= Earl Collins (politician) =

Canadian politician

Earl Thompson Collins (September 3, 1895 in Miami, Manitoba – August 31, 1958) was a politician in Manitoba, Canada. He served in the Legislative Assembly of Manitoba from 1943 to 1949.

The son of Christopher Fowler Collins and Susanna Thompson, Collins was educated in Miami, Winnipeg and Toronto. He worked as a farmer, was active in freemasonry, and was the secretary-treasurer of the Rosebank Cooperative, selling oil and supplies. In 1928, Collins married Hazel Viola Campbell.

He was first elected to the Manitoba legislature in a by-election held on June 22, 1943, in the constituency of Dufferin. At the time of this by-election, Manitoba was governed by a coalition government of Liberal-Progressives, Conservatives and Social Crediters. Collins, a Conservative, was elected by acclamation and sat as a government backbencher.

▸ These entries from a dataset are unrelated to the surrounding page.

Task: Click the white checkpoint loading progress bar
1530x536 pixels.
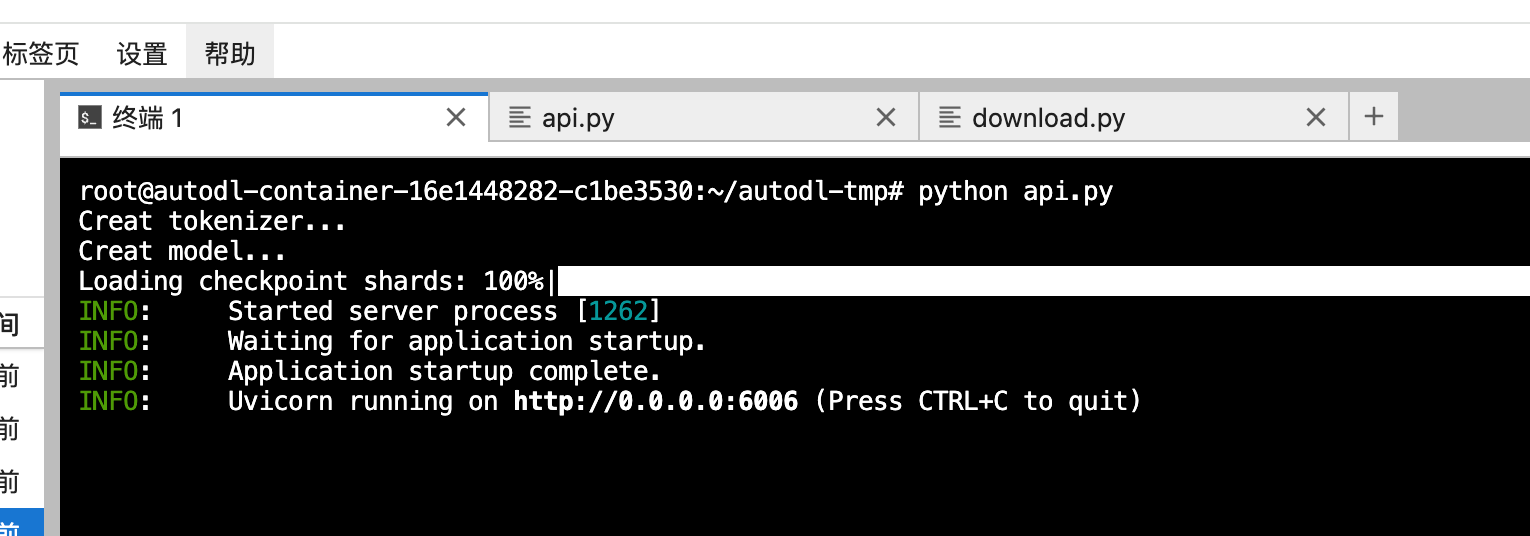Action: point(1040,281)
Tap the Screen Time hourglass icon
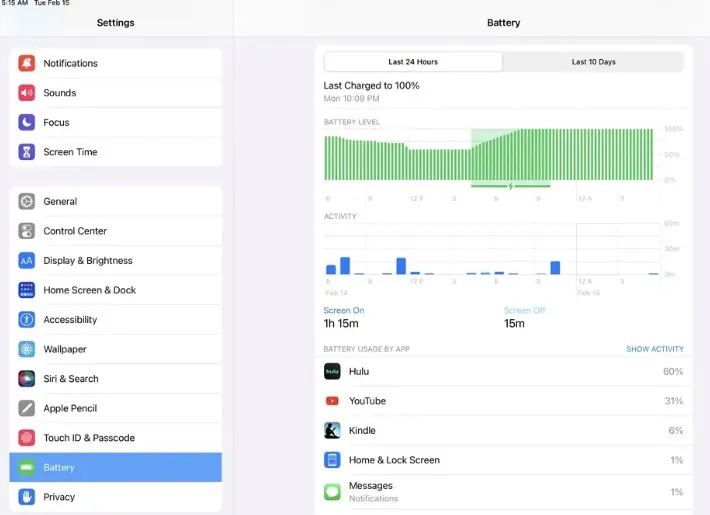The width and height of the screenshot is (710, 515). tap(26, 152)
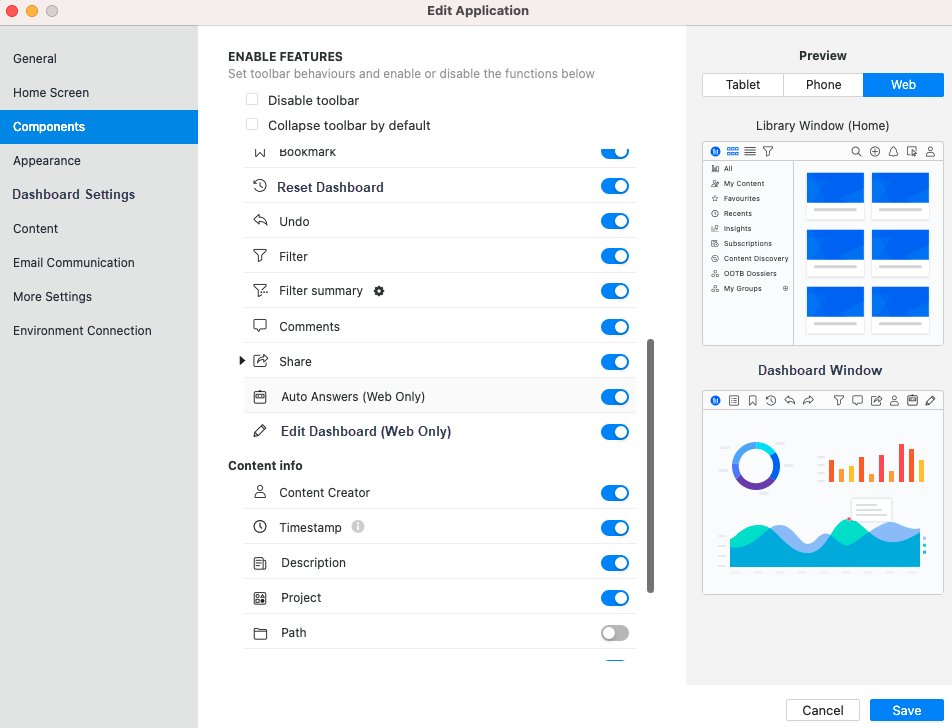
Task: Check the Disable toolbar checkbox
Action: (252, 100)
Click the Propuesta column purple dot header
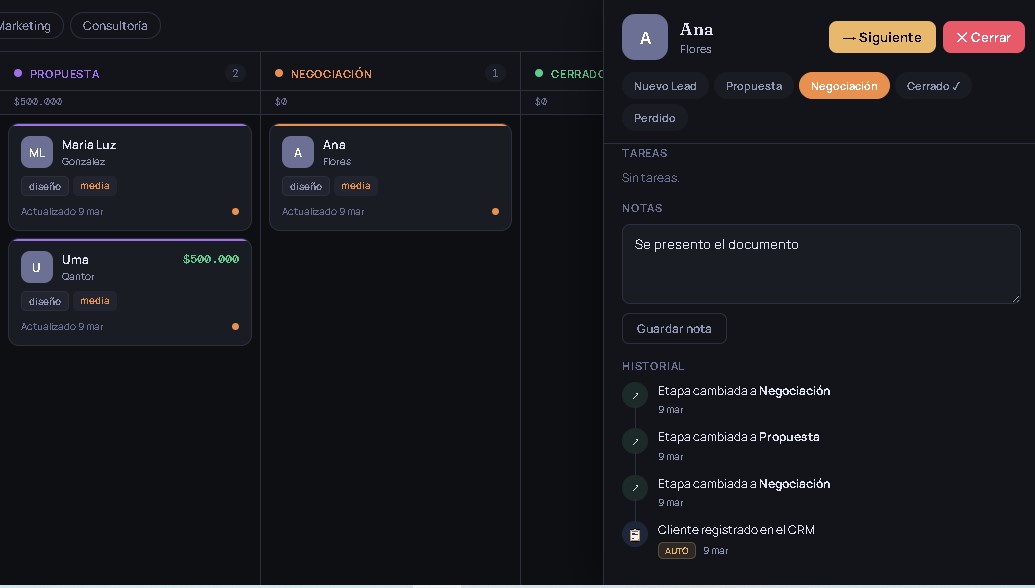The height and width of the screenshot is (588, 1035). click(x=18, y=73)
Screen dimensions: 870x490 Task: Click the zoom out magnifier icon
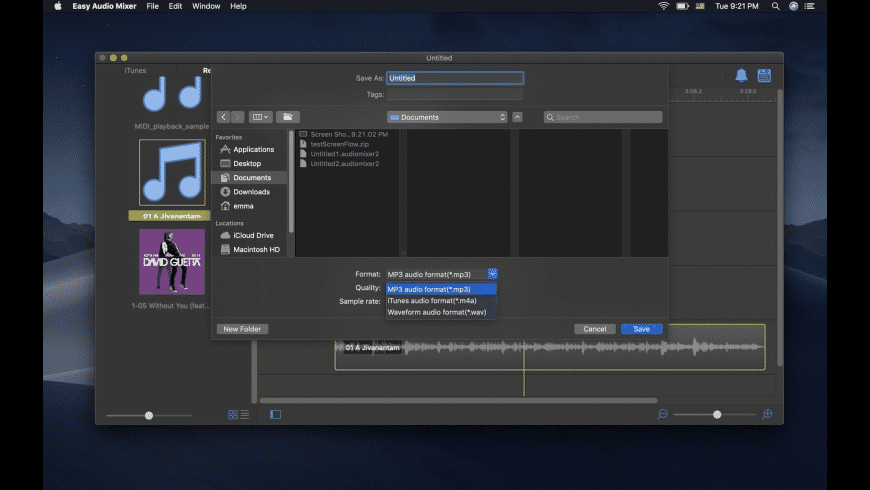point(662,414)
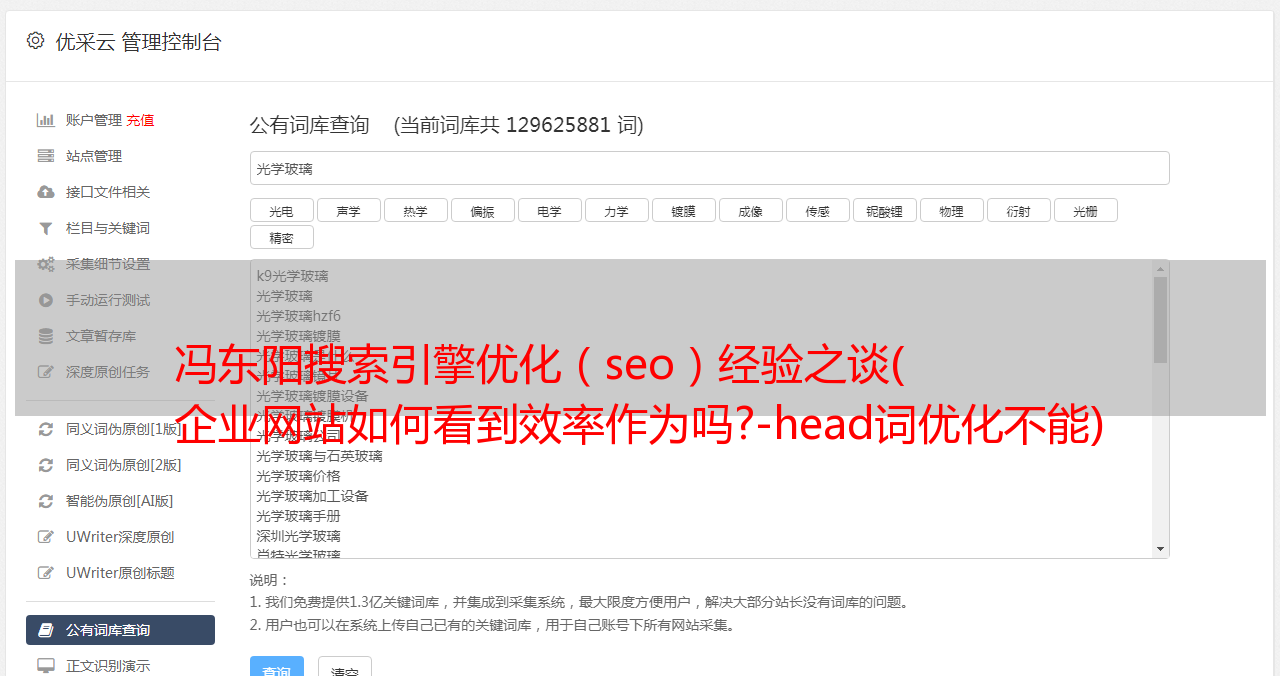Open the 栏目与关键词 filter icon

pyautogui.click(x=45, y=228)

He was re-elected in the 1945 provincial election as an independent candidate supporting the coalition. He served as a government backbencher for another four years, and did not seek re-election in 1949.

Collins ran for the legislature again in the 1953 provincial election as a Progressive Conservative, and finished third against Liberal-Progressive candidate Walter McDonald. The coalition had ceased to exist by this time.